First, it runs the BIA. Native Americans joke that the initials stand for “Bossing Indians Around.” Imagine Cinderella suing her stepmother while still living at home.

Second, the judicial system is not impervious to the fleshy hand of political pressure.

Third, the U.S. government controls more money than any other entity on Earth. That matters because legal outcomes are often influenced by budget more than justice.

In 1996, Judge Lamberth ordered the BIA to produce all the records it possessed pertaining to the plaintiffs’ trust balances. It certified that it had done so. Then two years later the government destroyed 162 boxes of previously unreported trust fund records.

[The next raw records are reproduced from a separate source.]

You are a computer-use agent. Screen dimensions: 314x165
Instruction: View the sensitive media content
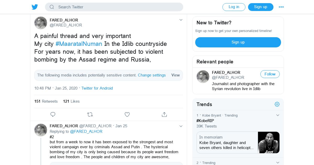pos(175,75)
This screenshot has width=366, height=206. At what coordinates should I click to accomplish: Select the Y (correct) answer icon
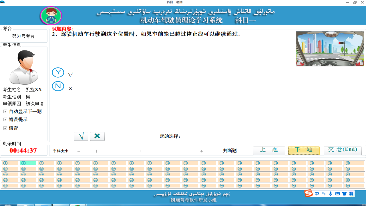(x=58, y=72)
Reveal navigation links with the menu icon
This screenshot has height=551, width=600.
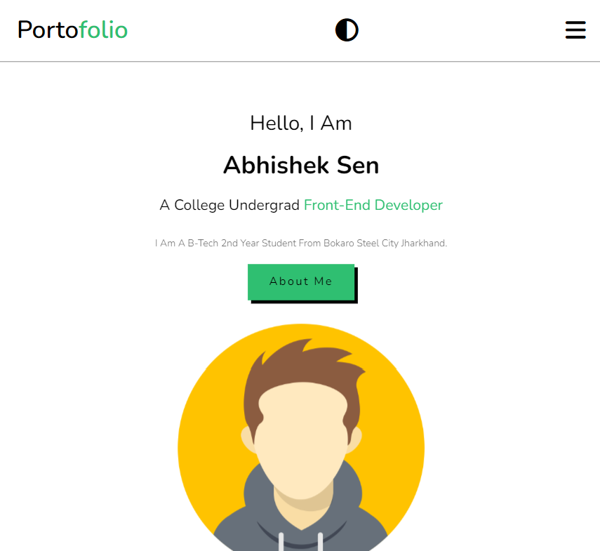(575, 30)
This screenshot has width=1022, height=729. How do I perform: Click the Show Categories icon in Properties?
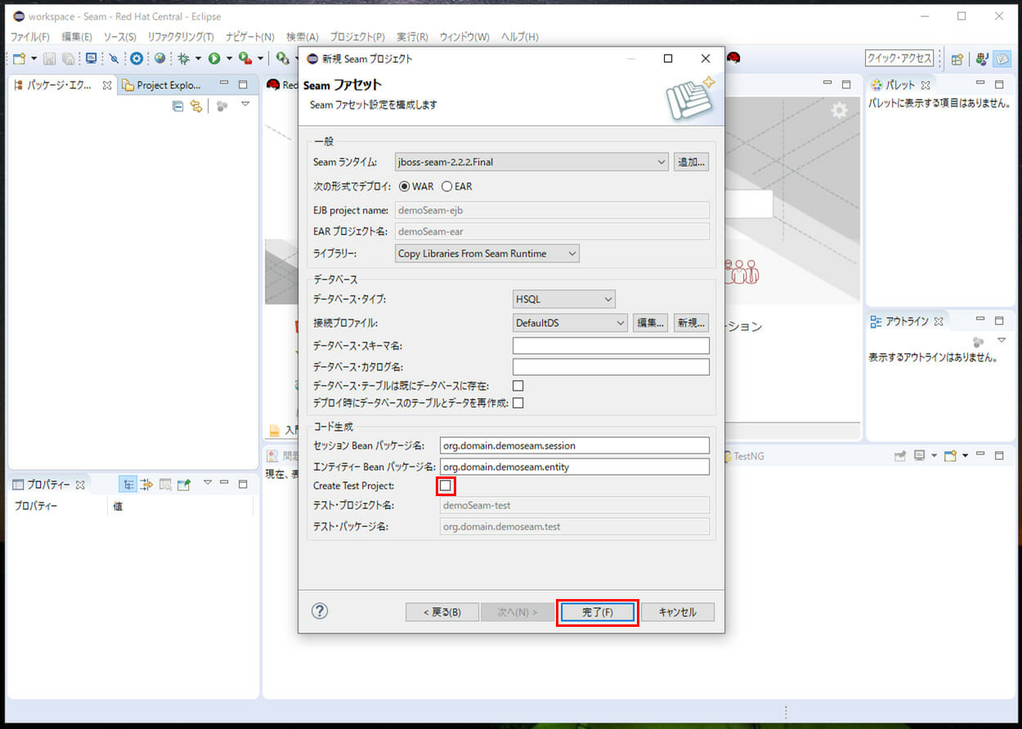tap(128, 485)
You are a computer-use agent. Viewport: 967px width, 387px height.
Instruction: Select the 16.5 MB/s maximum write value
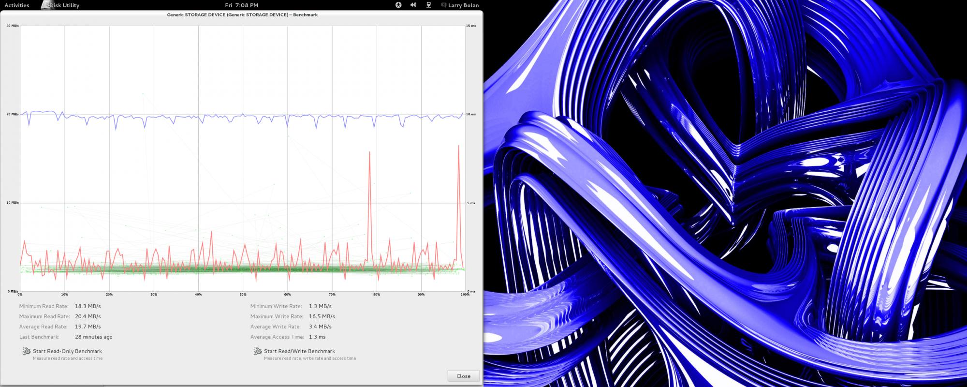(x=322, y=316)
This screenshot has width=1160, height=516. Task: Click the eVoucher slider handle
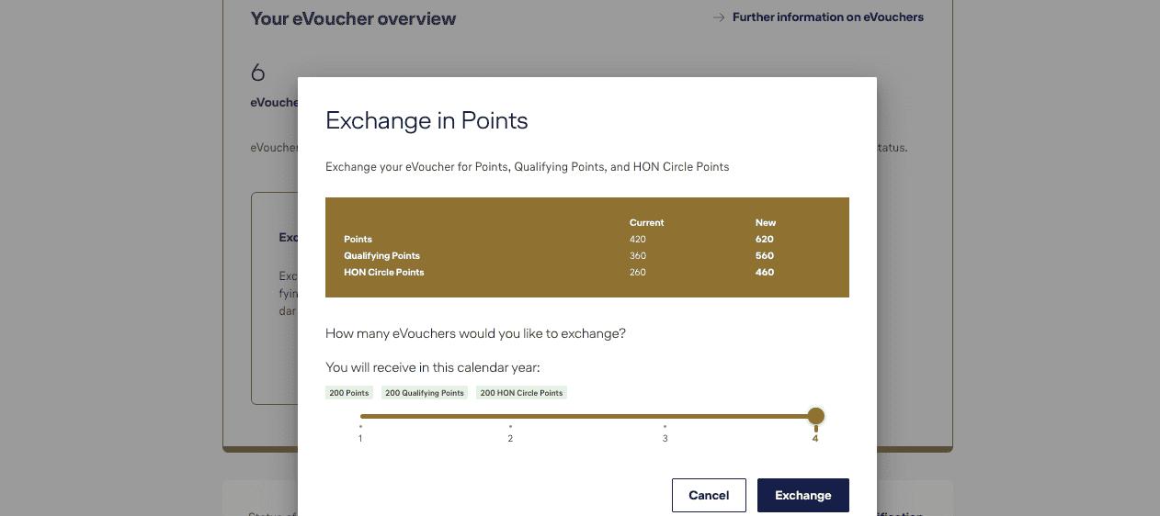tap(815, 416)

During the case, Secretary of the Interior Bruce Babbit testified that the Indians were not told their balances were unreliable “to reduce the risk of lawsuit.”

Judge Lamberth ordered the trust fund accounting system reformed. Yet the BIA never requested money to do so.

In 1999 the judge wrote: “Such behavior certainly would not be tolerated from private sector trustees. It is fiscal and governmental irresponsibility in its purest form.”

When trust fund checks to Indians were interrupted, complaining Indians were told by the BIA that Eloise Cobell was to blame. It published her phone number. Cobell said that plan backfired. She spoke to every Indian who called her and explained what she was trying to do for them.

After finding that hackers could easily access the Indian trust fund accounts, and after unsuccessful requests to fix the problem, Lamberth ordered the BIA off the internet until it plugged the hole. The BIA had no email for years.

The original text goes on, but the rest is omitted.